I found it best to try to refrain from my wolfish behaviors until I can find a mate who I know will be loyal to me... ie: I am going to try my best to wait before hitting the sack until I am engaged again. This in and of itself is a hard task, as I at times get my moments where I feel like "I go into heat" as a wolf..... and this makes it hard to resist any mate I am with at that point in time. But nevertheless, I am going to fight to get the right man for me, and not be taken advantage of again... the pain from being used is just not worth the few moments of "love making."
Joined: Jan 2006 Gender: Male Posts: 1,111 Location: Selma, Alabama Karma: 9
Re: Therianthropy and Flirting « Reply #8 on Dec 27, 2011, 5:52pm »

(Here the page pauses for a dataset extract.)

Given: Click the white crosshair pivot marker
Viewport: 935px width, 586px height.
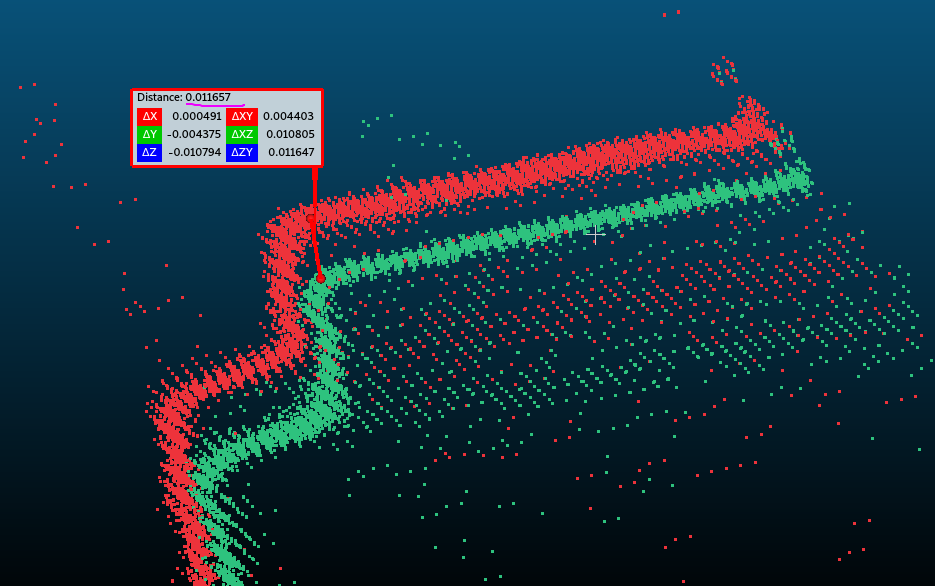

Modern society has very strong roles for males and females. On the other hand, in my experience, the Therian community doesn't subscribe to those roles and men and women tend to act very much alike (in comparison to nonTherians). There are real physiological differences and, therefore, real behavioral differences - but the inherent behavioral differences are nowhere near what society prescribes.
I would say, don't change, but be aware of who you're interacting with and accommodate their expectations.
Joined: Nov 2011 Gender: Male Posts: 65 Location: Planet Earth Karma: 1
Re: Therianthropy and Flirting « Reply #9 on Dec 29, 2011, 7:51am »
Too direct? I would love it if a female who liked me would just walk up to me and say "I like you."! I think that most Human females are way too indirect. I mean, if they want something, they have to ask for it! With words, not body language. But I do agree with Kai, if the person really loves you, it shouldn't matter what you are, they should love you anyways. Prey? I would love it to be a females 'prey' as you said it, a nice female, one that would actually love me for me, just as God does. I don't ever really understand why Humans must have relationships that don't last, and they know they won't. It puzzles me.
If a fool's hope is all that I have then I am in educated fool.
Joined: Mar 2009 Gender: Male Posts: 704 Location: IN. Karma: 5
Re: Therianthropy and Flirting « Reply #10 on Dec 29, 2011, 10:44am »
Apparently, many human women... and even some men.. find me very attractive. I've been told that some girl was giving me signs, but I don't get it, We're on different wavelengths.